The Selangor State Appeals Board today turned down an appeal by Subang Jaya residents to stop Telekom from commencing a commercial project on what is classified as utility land at USJ6.
The controversy arose when the state planning committee and the Subang Jaya Municipal Council (MPSJ) had approved in November 2008 the construction of a high-rise building on Telekom reserve land:
The board ruled that Telekom, which is rightful land owner, is entitled to develop a nine-storey building under its existing commercial land title.
However, the board has imposed three conditions on the development, where Telekom is bound to reduce the size and height of the building, mitigate the traffic impact on the area, as well as restrict the building to office use only.
The Appeal Board was chaired by Abu Bakar Awang, sitting with Ho Khong Ming and Azmeer Rashid.
Ho said, weighing the rights of the landowner and the well-being of the surrounding residents, that the board can only direct a compromise-solution.
He also ruled that there was an error made in the MPSJ Local Plan, which showed the 0.35ha land in question gazetted as open space, and the public display of the plan then led to confusion.
“MPSJ should issue a public apology over the error it made,” said Ho.
On the Traffic Impact Assessment (TIA) report which projected traffic conditions at several junctions around the land at level D (a high level of congestion; F being the worst), the panel found that the report had not been presented to the MPSJ town planning department when the council had granted an approval to Telekom for the building in question.
Azmeer said the councillors should have discussed the TIA report when they approved the project but they did not do so.
The appeal of the USJ6 residents against the Telekom commercial project has been in the spotlight because the decision sets a precedent for similar utility land disputes in the Klang Valley.
“The existing TNB building is only five-stories, and the board has ruled that the new building cannot be higher than its surrounding buildings,” she (right) said.
As TM Facilities is now bound to submit a new development plan, Yeoh said she will ask MPSJ to regulate the project thoroughly.
“I will ensure the One-Stop Center (OSC) committee (in MPSJ) to listen to the residents’ demands and [stipulate a low-rise building],” she said.
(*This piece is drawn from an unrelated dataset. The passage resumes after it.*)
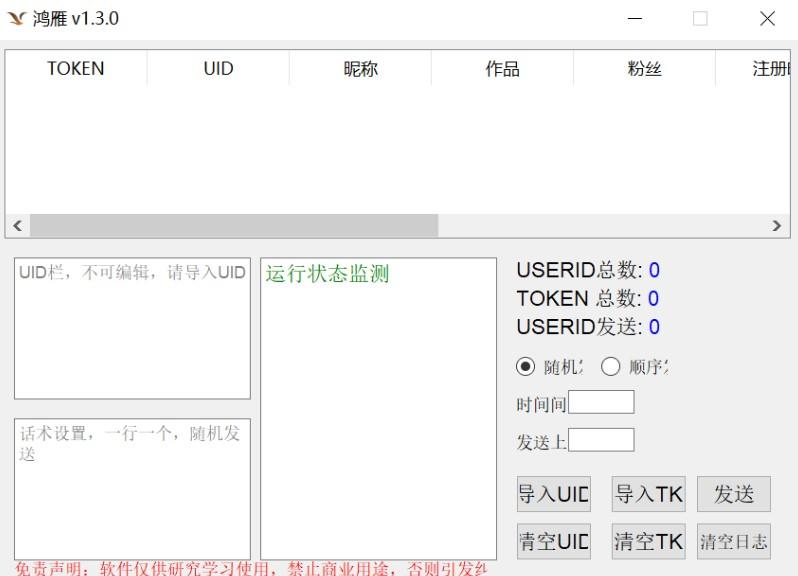Click the 发送上限 input field
Image resolution: width=798 pixels, height=576 pixels.
[x=601, y=440]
Meanwhile, USJ6 resident, Philip Soong, opined the judgment will open a space for utility companies to exploit institutional reserve land for commercial purposes, to the detriment of the residents living nearby.
Soong also asked the authorities to keep a close eye whenever a utility land is granted out with commercial title.
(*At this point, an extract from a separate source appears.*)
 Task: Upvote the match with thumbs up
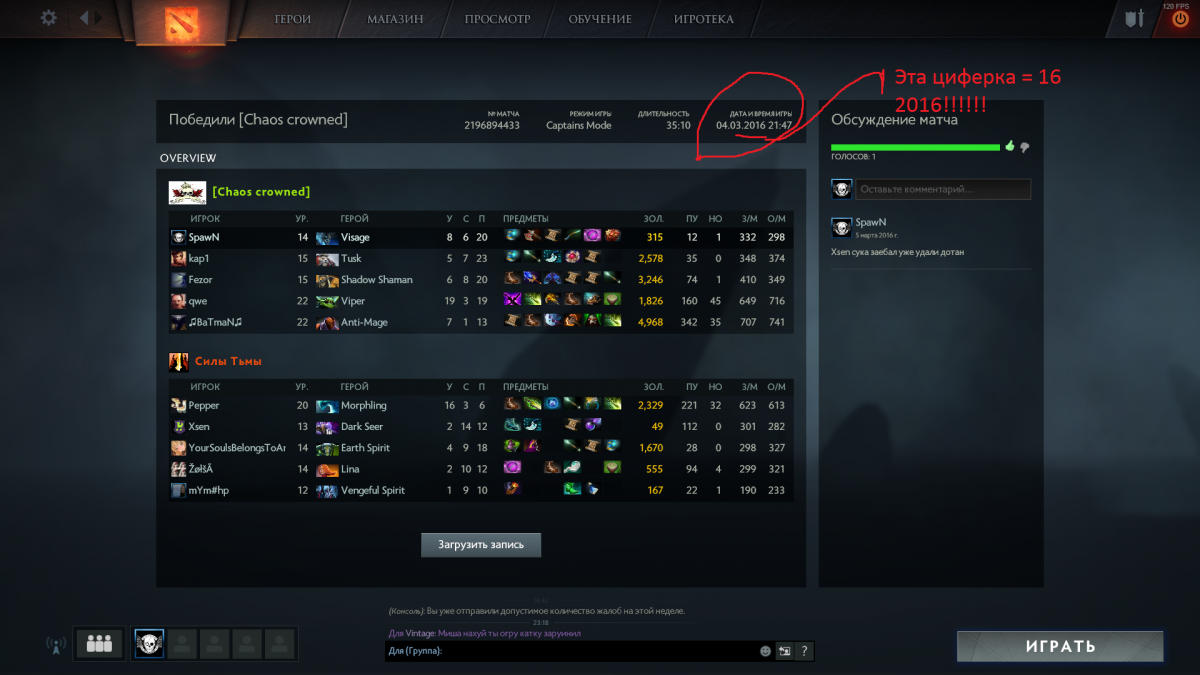pos(1010,146)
Komunitikini understands that utility land is always given commercial title with special endorsement that restricts its function to utility purposes only.
However, this endorsement has not been done in many cases, which has led to the potentially unfair exploitation of such lands.
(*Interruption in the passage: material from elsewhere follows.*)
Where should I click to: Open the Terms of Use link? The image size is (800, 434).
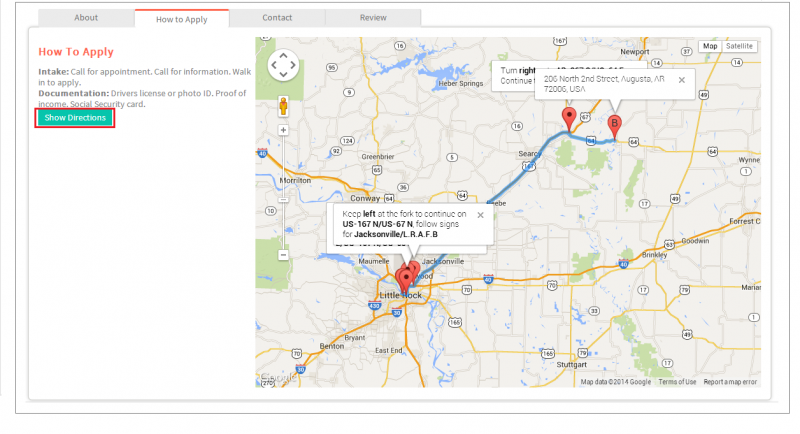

The 0.35ha land located at the USJ6 utility reserve zone is under the ownership of TM Facilities.
TM Facilities proposes to sub-divide the land for a nine-storey commercial building. However, the residents nearby are up in arms against it, worrying about the traffic congestion it will bring into the area.
Despite strong protests, the Selangor state planning committee (SPC) approved the project in March 2009.
MPSJ later agreed to revoke the order. The revocation was however withdrawn in April 2010.